(Entries for locating words and elements)
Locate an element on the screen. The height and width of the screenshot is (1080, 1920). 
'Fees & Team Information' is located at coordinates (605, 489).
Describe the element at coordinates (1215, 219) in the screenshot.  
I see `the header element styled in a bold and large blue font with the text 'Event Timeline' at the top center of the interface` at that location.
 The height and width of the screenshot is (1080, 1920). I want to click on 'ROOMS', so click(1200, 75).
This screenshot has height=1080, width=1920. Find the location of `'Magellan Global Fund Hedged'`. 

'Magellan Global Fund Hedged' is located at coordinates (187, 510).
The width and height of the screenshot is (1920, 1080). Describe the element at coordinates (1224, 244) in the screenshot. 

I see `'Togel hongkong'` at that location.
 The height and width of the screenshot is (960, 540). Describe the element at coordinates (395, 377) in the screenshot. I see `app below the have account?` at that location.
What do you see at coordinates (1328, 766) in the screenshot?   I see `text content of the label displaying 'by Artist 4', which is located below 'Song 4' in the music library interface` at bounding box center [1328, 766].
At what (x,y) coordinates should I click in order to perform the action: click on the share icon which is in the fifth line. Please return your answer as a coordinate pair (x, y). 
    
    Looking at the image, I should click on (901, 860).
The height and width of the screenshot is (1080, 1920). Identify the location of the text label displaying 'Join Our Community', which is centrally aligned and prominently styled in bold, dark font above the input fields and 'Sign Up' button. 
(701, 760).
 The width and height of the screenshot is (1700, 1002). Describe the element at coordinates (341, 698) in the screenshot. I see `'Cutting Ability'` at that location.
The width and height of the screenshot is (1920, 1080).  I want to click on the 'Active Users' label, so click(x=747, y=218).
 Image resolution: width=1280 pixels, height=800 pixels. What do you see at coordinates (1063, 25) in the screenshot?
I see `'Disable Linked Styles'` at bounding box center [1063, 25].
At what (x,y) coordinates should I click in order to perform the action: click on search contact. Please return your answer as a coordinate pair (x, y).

Written request: Copy out the entries above verbatim, starting with the line that contains "Describe the element at coordinates (1215, 219)" and continuing through the end of the entries.

Exercise output:
Describe the element at coordinates (1215, 219) in the screenshot.  
I see `the header element styled in a bold and large blue font with the text 'Event Timeline' at the top center of the interface` at that location.
 The height and width of the screenshot is (1080, 1920). I want to click on 'ROOMS', so click(1200, 75).
This screenshot has height=1080, width=1920. Find the location of `'Magellan Global Fund Hedged'`. 

'Magellan Global Fund Hedged' is located at coordinates (187, 510).
The width and height of the screenshot is (1920, 1080). Describe the element at coordinates (1224, 244) in the screenshot. 

I see `'Togel hongkong'` at that location.
 The height and width of the screenshot is (960, 540). Describe the element at coordinates (395, 377) in the screenshot. I see `app below the have account?` at that location.
What do you see at coordinates (1328, 766) in the screenshot?   I see `text content of the label displaying 'by Artist 4', which is located below 'Song 4' in the music library interface` at bounding box center [1328, 766].
At what (x,y) coordinates should I click in order to perform the action: click on the share icon which is in the fifth line. Please return your answer as a coordinate pair (x, y). 
    
    Looking at the image, I should click on (901, 860).
The height and width of the screenshot is (1080, 1920). Identify the location of the text label displaying 'Join Our Community', which is centrally aligned and prominently styled in bold, dark font above the input fields and 'Sign Up' button. 
(701, 760).
 The width and height of the screenshot is (1700, 1002). Describe the element at coordinates (341, 698) in the screenshot. I see `'Cutting Ability'` at that location.
The width and height of the screenshot is (1920, 1080).  I want to click on the 'Active Users' label, so click(x=747, y=218).
 Image resolution: width=1280 pixels, height=800 pixels. What do you see at coordinates (1063, 25) in the screenshot?
I see `'Disable Linked Styles'` at bounding box center [1063, 25].
At what (x,y) coordinates should I click in order to perform the action: click on search contact. Please return your answer as a coordinate pair (x, y).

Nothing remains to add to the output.